Soloists Bede Hanley, Jonathan Cohen, Gabrielle Pho and Ingrid Hagan delivered a charismatic performance in Mozart’s Sinfonia Concertante.
The concert concluded with Schoenberg’s Verklarte Nacht, showcasing the orchestra’s skill in rendering its complex themes.
The Auckland Philharmonia’s Nightscapes may well be one of the most downright enjoyable concerts of this season.
With maestro Giordano Bellincampi on the podium, we were transported from the dazzling sophistication of a Viennese ballroom to a soul-baring tryst in a dark, mysterious forest, creating the sort ofglow usually reserved for a rousing Tchaikovsky finale.

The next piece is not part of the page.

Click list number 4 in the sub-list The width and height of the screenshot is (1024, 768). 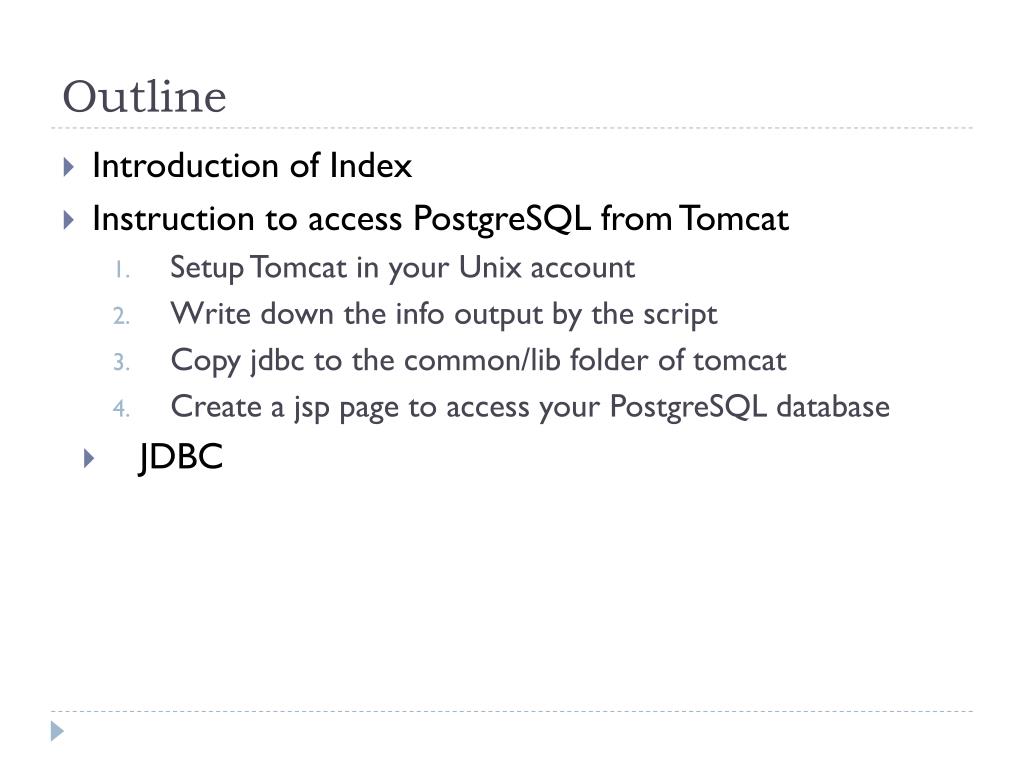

First up, Johann Strauss II’s Emperor Waltzes was delivered with loving detail and buoyant spirits, goosebumps predictably bumping when hints of a waltz crept into the crisp introductory march.
Once triple time asserted itself, we were swept helplessly through to its grand coda, including a delicately scored interlude reserved for concert hall performances.
Mozart’s Sinfonia Concertante for four wind players may not be by the master himself. Its perfunctory Adagio is certainly thin stuff alongside the melting shapeliness of the slow movement in his similarly named work for violin and viola.
However, such was the charismatic ensemble of the night’s soloists Bede Hanley, Jonathan Cohen, Gabrielle Pho and Ingrid Hagan that every turn of phrase was honey to the ears.
The four Auckland Philharmonia principals revelled in often busy dialogue; Hanley and Cohen’s oboe and clarinet traded rushing semiquavers as if they were jazzmen, Pho’s horn was resplendently lyrical and Hagan’s bassoon dashed off brilliant Albert basses and much more.
After interval, concertmaster Andrew Beer lent his eloquent solo violin to a transcription of Traume, the Tristanesque final song from Wagner’s Wesendonck Lieder.
Wagner’s gorgeous lushness led without a break to the apotheosis of the evening, Schoenberg’s Verklarte Nacht or Transfigured Night, stressing the strong 19th-century roots of this much-feared composer.
Richard Dehmel’s original poem was thoughtfully supplied for those keen on tracking every emotional shift of Schoenberg’s setting, as the strayed woman is forgiven by her magnanimous lover, while the orchestral strings took up the considerable challenge of rendering it in music.
Which they did splendidly, with Schoenberg’s ominous falling themes, flurries of wild abandon and passionate solos emerging from sumptuous orchestral textures, ending with that glow-inducing resolution in a bold major key.